Work instruction.
Give the lines below again exactly, starting with the line that holds "Given: Toggle the favorites star switch" and going on through the line that holds "Screen dimensions: 829x514".

Given records.
====

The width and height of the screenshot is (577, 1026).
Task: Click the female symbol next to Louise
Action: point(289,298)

====

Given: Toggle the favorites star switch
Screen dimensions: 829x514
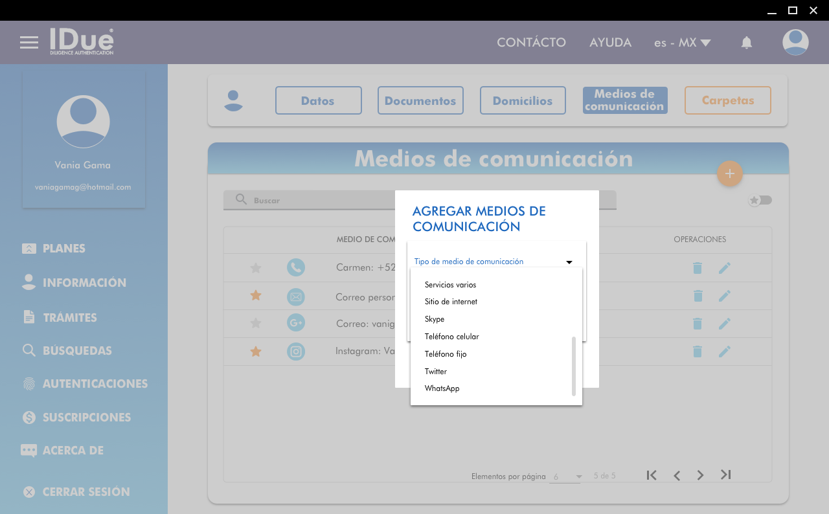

====

Exercise solution.
Given: Toggle the favorites star switch
Screen dimensions: 829x514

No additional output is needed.